The results above show that a new polypeptide and polypeptide fragments are provided, which can be used to modulate cell growth. The compound has been shown to exhibit varying activity depending on the nature of the cell line involved, so that it may be used as such or in conjunction with other compounds for modulating cell growth. The present polypeptides therefore involve the addition of an additional polypeptide, which can be used with mixtures of cells, both in vivo and in vivo, to selectively reduce or enhance the cell proliferation of a particular type of cell.
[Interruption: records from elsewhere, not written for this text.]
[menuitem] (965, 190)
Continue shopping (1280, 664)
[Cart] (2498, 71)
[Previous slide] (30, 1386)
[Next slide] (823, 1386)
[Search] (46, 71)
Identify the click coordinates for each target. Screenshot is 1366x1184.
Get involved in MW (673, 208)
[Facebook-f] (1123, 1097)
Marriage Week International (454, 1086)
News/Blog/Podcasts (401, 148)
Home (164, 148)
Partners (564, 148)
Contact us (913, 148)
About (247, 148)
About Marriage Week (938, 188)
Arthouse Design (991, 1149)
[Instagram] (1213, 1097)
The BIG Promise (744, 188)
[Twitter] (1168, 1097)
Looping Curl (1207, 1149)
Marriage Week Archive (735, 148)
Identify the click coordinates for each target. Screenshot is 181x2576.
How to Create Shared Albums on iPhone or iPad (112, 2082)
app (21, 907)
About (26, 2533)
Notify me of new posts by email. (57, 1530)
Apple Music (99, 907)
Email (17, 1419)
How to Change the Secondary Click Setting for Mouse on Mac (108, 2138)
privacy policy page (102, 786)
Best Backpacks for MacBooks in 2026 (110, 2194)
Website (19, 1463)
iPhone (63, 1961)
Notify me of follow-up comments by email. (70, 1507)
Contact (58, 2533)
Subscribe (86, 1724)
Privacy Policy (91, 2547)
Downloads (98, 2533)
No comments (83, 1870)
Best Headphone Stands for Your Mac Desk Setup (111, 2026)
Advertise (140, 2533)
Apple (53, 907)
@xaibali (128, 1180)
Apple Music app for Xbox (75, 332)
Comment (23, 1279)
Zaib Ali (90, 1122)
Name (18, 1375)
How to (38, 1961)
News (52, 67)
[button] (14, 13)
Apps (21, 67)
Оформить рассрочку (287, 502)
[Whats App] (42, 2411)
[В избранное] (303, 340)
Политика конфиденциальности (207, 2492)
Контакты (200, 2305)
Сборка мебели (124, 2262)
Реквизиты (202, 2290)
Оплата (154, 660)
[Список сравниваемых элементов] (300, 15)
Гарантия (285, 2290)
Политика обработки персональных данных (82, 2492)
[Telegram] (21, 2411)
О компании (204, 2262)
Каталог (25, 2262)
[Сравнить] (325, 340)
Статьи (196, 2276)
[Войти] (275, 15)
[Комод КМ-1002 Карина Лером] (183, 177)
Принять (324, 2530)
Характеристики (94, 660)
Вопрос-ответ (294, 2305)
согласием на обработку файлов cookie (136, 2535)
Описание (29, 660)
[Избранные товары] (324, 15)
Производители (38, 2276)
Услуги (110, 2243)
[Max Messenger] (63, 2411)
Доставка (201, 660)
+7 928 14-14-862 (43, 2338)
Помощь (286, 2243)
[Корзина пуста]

In particular, the factor can be used to treat cells for autologous bone marrow transplants. The use of the factor inhibits the growth of tumor cells in the marrow and can stimulate colon cell formation. Oncostatin M can also be used to stimulate the growth of epithelial cells and thus promote wound healing. Furthermore, the intact polypeptide or fragments thereof can be used as immunogens to induce antibody formation. The induced antibodies can be used to determine the level of Oncostatin M present in a body fluid or to modulate the activity of the factor by binding thereto. Furthermore, these antibodies together with purified Oncostatin M or fragments thereof serve as a component in diagnostic test kits together with other reagents, especially antibodies for detecting and quantifying Oncostatin M.

Claims (5)

10 15 31 505 059 Patent claims A method for producing a cell growth regulating polypeptide capable of inhibiting the proliferation of neoplastic cells and stimulating the proliferation of normal human fibroplastes and which does not inhibit proliferative and cytotoxic human T cell responses and does not inhibit granulocytic / myelocytic bone marrow colonic cell formation. from 17 to 19 kD, determined by gel chromatography, and 28 kD, determined by SDS-PAGE, and is relatively insensitive to medium acids and bases and is stable at a temperature of 56 ° C and includes at least one amino acid sequence that differs by no more than three amino acids and preferably not more than one amino acid from any of the following sequences: 1 s 1o 1s 2o zs ao ss AA-1-cscsKEY - RvLLeQLQKQTnLMQnTsTLL-TPv-1 1 5 10 15 20 QRLPKAQDLERSGLNIEDLE LREHCRERPGAFPSEQQLI-VG characterized by isolating leukocytes from a mammals, which leukocytes are selected from the group comprising histiocytic lymphoma cells and normal human peripheral blood lymphocytes, activate said lymphocytes with an inducing agent selected from the group consisting of ingenols and phorbol when said lymphocytes are selected from histiocytic lymphocyte cells are selected from normal human peripheral blood lymphocytes and from said activated leukocytes isolate, free from cellular material, said cell growth regulating polypeptide in a purity which provides a specific activity of at least about 10 GlA units / ng protein and preferably at least 100 GIA units / ng protein. The method according to claim 1, characterized in that U937 cells are selected as histiocytic lymphoma cells. Process according to Claim 1 or 2, characterized in that O-tetradecanoylphorbol-13-acetate is chosen as phorbol. The method according to claim 1, characterized in that phytohemagglutinin-P is selected as mitogen. Antibodies, characterized in that they are immunologically reactive with the polypeptide produced according to claim 1.